*** Provided material Section Begins ***
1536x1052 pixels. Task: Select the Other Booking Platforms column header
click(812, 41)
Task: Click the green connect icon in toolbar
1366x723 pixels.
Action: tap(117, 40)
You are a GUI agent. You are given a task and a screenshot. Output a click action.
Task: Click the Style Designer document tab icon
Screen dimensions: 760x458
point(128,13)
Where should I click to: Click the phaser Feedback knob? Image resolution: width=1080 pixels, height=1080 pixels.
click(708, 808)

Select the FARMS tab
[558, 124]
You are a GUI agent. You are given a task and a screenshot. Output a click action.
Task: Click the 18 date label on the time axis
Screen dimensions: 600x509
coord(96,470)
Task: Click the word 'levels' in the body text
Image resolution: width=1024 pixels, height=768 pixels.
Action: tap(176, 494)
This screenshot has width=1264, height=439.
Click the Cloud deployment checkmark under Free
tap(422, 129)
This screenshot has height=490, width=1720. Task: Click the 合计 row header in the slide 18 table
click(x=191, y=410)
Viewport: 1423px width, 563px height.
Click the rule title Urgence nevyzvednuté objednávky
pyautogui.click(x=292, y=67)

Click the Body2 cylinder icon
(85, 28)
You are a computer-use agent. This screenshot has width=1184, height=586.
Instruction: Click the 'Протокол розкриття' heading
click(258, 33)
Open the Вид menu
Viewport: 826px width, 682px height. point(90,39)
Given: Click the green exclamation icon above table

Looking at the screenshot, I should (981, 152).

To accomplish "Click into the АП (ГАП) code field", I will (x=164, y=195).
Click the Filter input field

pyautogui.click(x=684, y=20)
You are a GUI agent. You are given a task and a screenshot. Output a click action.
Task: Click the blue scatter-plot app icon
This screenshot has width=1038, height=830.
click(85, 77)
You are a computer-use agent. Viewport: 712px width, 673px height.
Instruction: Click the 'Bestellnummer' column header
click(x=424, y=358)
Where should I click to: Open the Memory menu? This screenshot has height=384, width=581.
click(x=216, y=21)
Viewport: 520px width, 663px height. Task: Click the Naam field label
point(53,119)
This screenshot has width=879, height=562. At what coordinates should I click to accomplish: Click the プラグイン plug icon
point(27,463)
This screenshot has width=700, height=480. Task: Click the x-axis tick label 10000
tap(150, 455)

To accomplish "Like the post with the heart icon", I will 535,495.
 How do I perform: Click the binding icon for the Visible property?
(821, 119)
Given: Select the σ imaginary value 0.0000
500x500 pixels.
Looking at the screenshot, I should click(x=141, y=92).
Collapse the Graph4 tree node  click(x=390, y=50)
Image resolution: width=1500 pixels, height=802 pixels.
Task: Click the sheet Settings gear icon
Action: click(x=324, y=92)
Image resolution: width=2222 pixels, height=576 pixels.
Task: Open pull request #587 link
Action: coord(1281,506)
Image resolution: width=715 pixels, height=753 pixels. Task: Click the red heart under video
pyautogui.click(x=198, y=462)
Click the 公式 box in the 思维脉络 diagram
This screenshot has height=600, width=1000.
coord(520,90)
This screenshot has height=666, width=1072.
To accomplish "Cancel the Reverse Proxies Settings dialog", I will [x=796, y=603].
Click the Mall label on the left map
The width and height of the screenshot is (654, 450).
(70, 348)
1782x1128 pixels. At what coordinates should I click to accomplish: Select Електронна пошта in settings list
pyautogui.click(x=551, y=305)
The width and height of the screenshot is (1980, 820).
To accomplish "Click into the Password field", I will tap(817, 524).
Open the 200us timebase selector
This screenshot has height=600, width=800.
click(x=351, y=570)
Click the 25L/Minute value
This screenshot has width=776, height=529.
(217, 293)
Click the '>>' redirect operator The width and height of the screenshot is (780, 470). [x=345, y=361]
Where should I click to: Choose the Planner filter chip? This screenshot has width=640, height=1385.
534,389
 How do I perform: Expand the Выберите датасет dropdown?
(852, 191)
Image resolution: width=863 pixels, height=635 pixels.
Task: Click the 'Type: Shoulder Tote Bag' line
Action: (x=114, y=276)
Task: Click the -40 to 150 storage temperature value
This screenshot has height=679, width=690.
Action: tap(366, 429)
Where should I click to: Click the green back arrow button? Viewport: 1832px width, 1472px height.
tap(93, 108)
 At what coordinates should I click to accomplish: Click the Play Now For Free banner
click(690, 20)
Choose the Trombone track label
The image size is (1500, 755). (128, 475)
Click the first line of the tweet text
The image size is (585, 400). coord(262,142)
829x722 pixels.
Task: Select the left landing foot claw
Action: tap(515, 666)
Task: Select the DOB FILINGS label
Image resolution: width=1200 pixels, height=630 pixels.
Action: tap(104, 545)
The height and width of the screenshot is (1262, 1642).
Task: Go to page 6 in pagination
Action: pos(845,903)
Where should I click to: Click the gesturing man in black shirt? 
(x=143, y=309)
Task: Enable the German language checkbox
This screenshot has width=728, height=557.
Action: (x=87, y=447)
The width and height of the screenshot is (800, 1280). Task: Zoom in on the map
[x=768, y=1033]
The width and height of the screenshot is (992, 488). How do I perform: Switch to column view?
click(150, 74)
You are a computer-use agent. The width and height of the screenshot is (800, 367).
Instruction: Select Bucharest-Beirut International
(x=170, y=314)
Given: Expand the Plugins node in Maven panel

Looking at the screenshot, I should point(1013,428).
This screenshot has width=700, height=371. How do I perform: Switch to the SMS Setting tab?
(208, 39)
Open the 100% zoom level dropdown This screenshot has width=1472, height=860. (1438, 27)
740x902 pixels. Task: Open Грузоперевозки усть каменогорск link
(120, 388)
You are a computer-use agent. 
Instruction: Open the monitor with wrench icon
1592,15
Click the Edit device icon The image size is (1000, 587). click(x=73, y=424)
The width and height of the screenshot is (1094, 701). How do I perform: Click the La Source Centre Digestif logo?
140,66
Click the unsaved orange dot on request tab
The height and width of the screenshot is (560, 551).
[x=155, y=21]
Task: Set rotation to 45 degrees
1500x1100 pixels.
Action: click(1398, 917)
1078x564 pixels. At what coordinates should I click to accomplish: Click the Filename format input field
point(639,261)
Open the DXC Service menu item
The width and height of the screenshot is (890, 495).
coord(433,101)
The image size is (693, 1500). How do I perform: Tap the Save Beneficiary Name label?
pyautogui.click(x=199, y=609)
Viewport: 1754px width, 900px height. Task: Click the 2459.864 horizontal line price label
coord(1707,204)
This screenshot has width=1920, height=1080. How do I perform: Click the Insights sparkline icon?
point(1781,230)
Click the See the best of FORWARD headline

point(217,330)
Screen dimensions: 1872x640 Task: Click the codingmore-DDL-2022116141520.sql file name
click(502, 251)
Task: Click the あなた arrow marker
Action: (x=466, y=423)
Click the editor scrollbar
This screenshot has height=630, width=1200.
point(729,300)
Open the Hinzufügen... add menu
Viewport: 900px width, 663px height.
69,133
*** Provided material Section Ends ***
### Requirement
Could you write out all the entries word for word?

### Exercise response
1536x1052 pixels. Task: Select the Other Booking Platforms column header
click(812, 41)
Task: Click the green connect icon in toolbar
1366x723 pixels.
Action: tap(117, 40)
You are a GUI agent. You are given a task and a screenshot. Output a click action.
Task: Click the Style Designer document tab icon
Screen dimensions: 760x458
point(128,13)
Where should I click to: Click the phaser Feedback knob? Image resolution: width=1080 pixels, height=1080 pixels.
click(708, 808)

Select the FARMS tab
[558, 124]
You are a GUI agent. You are given a task and a screenshot. Output a click action.
Task: Click the 18 date label on the time axis
Screen dimensions: 600x509
coord(96,470)
Task: Click the word 'levels' in the body text
Image resolution: width=1024 pixels, height=768 pixels.
Action: tap(176, 494)
This screenshot has width=1264, height=439.
Click the Cloud deployment checkmark under Free
tap(422, 129)
This screenshot has height=490, width=1720. Task: Click the 合计 row header in the slide 18 table
click(x=191, y=410)
Viewport: 1423px width, 563px height.
Click the rule title Urgence nevyzvednuté objednávky
pyautogui.click(x=292, y=67)

Click the Body2 cylinder icon
(85, 28)
You are a computer-use agent. This screenshot has width=1184, height=586.
Instruction: Click the 'Протокол розкриття' heading
click(258, 33)
Open the Вид menu
Viewport: 826px width, 682px height. point(90,39)
Given: Click the green exclamation icon above table

Looking at the screenshot, I should (981, 152).

To accomplish "Click into the АП (ГАП) code field", I will (x=164, y=195).
Click the Filter input field

pyautogui.click(x=684, y=20)
You are a GUI agent. You are given a task and a screenshot. Output a click action.
Task: Click the blue scatter-plot app icon
This screenshot has width=1038, height=830.
click(85, 77)
You are a computer-use agent. Viewport: 712px width, 673px height.
Instruction: Click the 'Bestellnummer' column header
click(x=424, y=358)
Where should I click to: Open the Memory menu? This screenshot has height=384, width=581.
click(x=216, y=21)
Viewport: 520px width, 663px height. Task: Click the Naam field label
point(53,119)
This screenshot has width=879, height=562. At what coordinates should I click to accomplish: Click the プラグイン plug icon
point(27,463)
This screenshot has width=700, height=480. Task: Click the x-axis tick label 10000
tap(150, 455)

To accomplish "Like the post with the heart icon", I will 535,495.
 How do I perform: Click the binding icon for the Visible property?
(821, 119)
Given: Select the σ imaginary value 0.0000
500x500 pixels.
Looking at the screenshot, I should click(x=141, y=92).
Collapse the Graph4 tree node  click(x=390, y=50)
Image resolution: width=1500 pixels, height=802 pixels.
Task: Click the sheet Settings gear icon
Action: click(x=324, y=92)
Image resolution: width=2222 pixels, height=576 pixels.
Task: Open pull request #587 link
Action: coord(1281,506)
Image resolution: width=715 pixels, height=753 pixels. Task: Click the red heart under video
pyautogui.click(x=198, y=462)
Click the 公式 box in the 思维脉络 diagram
This screenshot has height=600, width=1000.
coord(520,90)
This screenshot has height=666, width=1072.
To accomplish "Cancel the Reverse Proxies Settings dialog", I will [x=796, y=603].
Click the Mall label on the left map
The width and height of the screenshot is (654, 450).
(70, 348)
1782x1128 pixels. At what coordinates should I click to accomplish: Select Електронна пошта in settings list
pyautogui.click(x=551, y=305)
The width and height of the screenshot is (1980, 820).
To accomplish "Click into the Password field", I will tap(817, 524).
Open the 200us timebase selector
This screenshot has height=600, width=800.
click(x=351, y=570)
Click the 25L/Minute value
This screenshot has width=776, height=529.
(217, 293)
Click the '>>' redirect operator The width and height of the screenshot is (780, 470). [x=345, y=361]
Where should I click to: Choose the Planner filter chip? This screenshot has width=640, height=1385.
534,389
 How do I perform: Expand the Выберите датасет dropdown?
(852, 191)
Image resolution: width=863 pixels, height=635 pixels.
Task: Click the 'Type: Shoulder Tote Bag' line
Action: (x=114, y=276)
Task: Click the -40 to 150 storage temperature value
This screenshot has height=679, width=690.
Action: tap(366, 429)
Where should I click to: Click the green back arrow button? Viewport: 1832px width, 1472px height.
tap(93, 108)
 At what coordinates should I click to accomplish: Click the Play Now For Free banner
click(690, 20)
Choose the Trombone track label
The image size is (1500, 755). (128, 475)
Click the first line of the tweet text
The image size is (585, 400). coord(262,142)
829x722 pixels.
Task: Select the left landing foot claw
Action: tap(515, 666)
Task: Select the DOB FILINGS label
Image resolution: width=1200 pixels, height=630 pixels.
Action: tap(104, 545)
The height and width of the screenshot is (1262, 1642).
Task: Go to page 6 in pagination
Action: pos(845,903)
Where should I click to: Click the gesturing man in black shirt? 
(x=143, y=309)
Task: Enable the German language checkbox
This screenshot has width=728, height=557.
Action: (x=87, y=447)
The width and height of the screenshot is (800, 1280). Task: Zoom in on the map
[x=768, y=1033]
The width and height of the screenshot is (992, 488). How do I perform: Switch to column view?
click(150, 74)
You are a computer-use agent. The width and height of the screenshot is (800, 367).
Instruction: Select Bucharest-Beirut International
(x=170, y=314)
Given: Expand the Plugins node in Maven panel

Looking at the screenshot, I should point(1013,428).
This screenshot has width=700, height=371. How do I perform: Switch to the SMS Setting tab?
(208, 39)
Open the 100% zoom level dropdown This screenshot has width=1472, height=860. (1438, 27)
740x902 pixels. Task: Open Грузоперевозки усть каменогорск link
(120, 388)
You are a computer-use agent. 
Instruction: Open the monitor with wrench icon
1592,15
Click the Edit device icon The image size is (1000, 587). click(x=73, y=424)
The width and height of the screenshot is (1094, 701). How do I perform: Click the La Source Centre Digestif logo?
140,66
Click the unsaved orange dot on request tab
The height and width of the screenshot is (560, 551).
[x=155, y=21]
Task: Set rotation to 45 degrees
1500x1100 pixels.
Action: click(1398, 917)
1078x564 pixels. At what coordinates should I click to accomplish: Click the Filename format input field
point(639,261)
Open the DXC Service menu item
The width and height of the screenshot is (890, 495).
coord(433,101)
The image size is (693, 1500). How do I perform: Tap the Save Beneficiary Name label?
pyautogui.click(x=199, y=609)
Viewport: 1754px width, 900px height. Task: Click the 2459.864 horizontal line price label
coord(1707,204)
This screenshot has width=1920, height=1080. How do I perform: Click the Insights sparkline icon?
point(1781,230)
Click the See the best of FORWARD headline

point(217,330)
Screen dimensions: 1872x640 Task: Click the codingmore-DDL-2022116141520.sql file name
click(502, 251)
Task: Click the あなた arrow marker
Action: (x=466, y=423)
Click the editor scrollbar
This screenshot has height=630, width=1200.
point(729,300)
Open the Hinzufügen... add menu
Viewport: 900px width, 663px height.
69,133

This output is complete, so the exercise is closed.